L'homme qui ne savait pas s'amuser
Francesc Miralles
Depuis combien de temps n'avons-nous pas joué pour le simple plaisir de le faire? Quand sommes-nous enfants pour la dernière fois?
Stories to Think est un podcast d'histoires courtes pour la croissance personnelle. Écoutez-le et partagez-le.
Cet après-midi pluvieux, Antonio ressentit le besoin de relire le début du Petit Prince . Il était rentré plus tôt que d'habitude, après une journée étrangement apathique. Du coup, le travail qui avait absorbé ses jours, ses mois et ses années, comme un trou noir, devint fastidieux.
Aux yeux de quiconque, il était dans une position enviable. En tant que directeur d'une agence de publicité, il n'avait pas de patron à supporter et son équipe de créatifs travaillait sans lui causer de problèmes. À moins de participer à un concours, tout le monde savait quoi faire.
Parce qu'il savait embaucher et garder les talents, Antonio pouvait se permettre de lire le journal dans son bureau. Ce fut le plus grand succès de tout dirigeant: ne rien faire parce que tout le mécanisme fonctionne par lui-même.
Serait-ce la raison de son ennui soudain?
En ramassant le livre sur une étagère appartenant à son fils, qui s'était émancipé il y a des années, il ressentit un mélange de nostalgie et d'inconfort. Ses doigts le conduisirent à la dédicace «À Léon Werth» avec laquelle cet écrivain qui portait son nom commença son histoire.
"Je m'excuse auprès des enfants d'avoir dédié ce livre à une personne âgée . " Après avoir donné trois excuses pour lesquelles il avait décidé de le faire, Saint-Exupéry le corrige enfin comme ceci:
«Je veux dédier ce livre à l'enfant que cet homme a été. Toutes les personnes âgées étaient des enfants (mais peu s'en souviennent). Alors je corrige ma dédicace: à Léon Werth enfant. "
Cette brève lecture remua quelque chose de très profond en Antonio qui, dégoûté de lui-même, prit un pull mi-temps et descendit dans la rue malgré la pluie. Devant le portail de sa maison, il fut surpris de voir deux enfants sauter avec excitation par-dessus une flaque d'eau, alors que le rideau d'eau les faisait perdre.
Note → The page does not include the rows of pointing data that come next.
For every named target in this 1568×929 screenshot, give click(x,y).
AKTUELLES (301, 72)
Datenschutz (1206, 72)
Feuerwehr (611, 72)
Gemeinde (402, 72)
"Les gars, vous allez rentrer à la maison trempés!"
«C'est une expérience», a déclaré l'un des enfants.
-Une expérience? Qui?
"Nous voulons savoir s'il est vrai que les enfants rétrécissent avec l'eau " , a- t-il répondu. Quand nous rentrons à la maison, nous allons nous mesurer.
-Les vêtements rétrécissent avec l'eau, s'il fait chaud … mais pas les gens!
-Comme tu le sais? Depuis combien de temps êtes-vous sans parapluie ni imperméable sous la pluie?
-La vérité est que peu …
-Alors tu ne peux pas savoir! il a répondu.
Cela dit, ils ont cessé de prêter attention à lui et ont joyeusement réprimandé son «expérience» . Antonio se mit à couvert, attendant que la pluie se calme, sentant que ces deux-là lui avaient donné une leçon.
Il se demanda depuis combien de temps il ne s'était pas amusé, n'avait pas joué pour le simple plaisir. Quand avait-il été enfant pour la dernière fois?
Puis elle s'est souvenue d'un après-midi pluvieux comme celui-là, avant la naissance de son fils. Antonio était découragé et, lorsqu'un bus s'arrêta devant lui, il monta sans comprendre pourquoi il le faisait. Il pressa son visage contre la vitre et regarda avec des yeux enfantins les rues qu'il n'avait jamais vues auparavant.
Après une dizaine d'arrêts, il est descendu dans un quartier inconnu et, après avoir pris un café au milieu de locaux qui le regardaient comme un touriste perdu, il a appelé un taxi se sentant beaucoup plus vivant.
Une impulsion similaire l'a poussé à quitter maintenant la protection pour se mettre à côté des enfants, qui criaient et éclaboussaient toujours.
Alors qu'il se sentait trempé, il leva les yeux vers la pluie et sentit quelque chose se détendre en lui. Souriant, il éleva la voix pour dire:
-Gars, je pense que la pluie ne diminue pas. Au contraire, cela vous rend plus grand.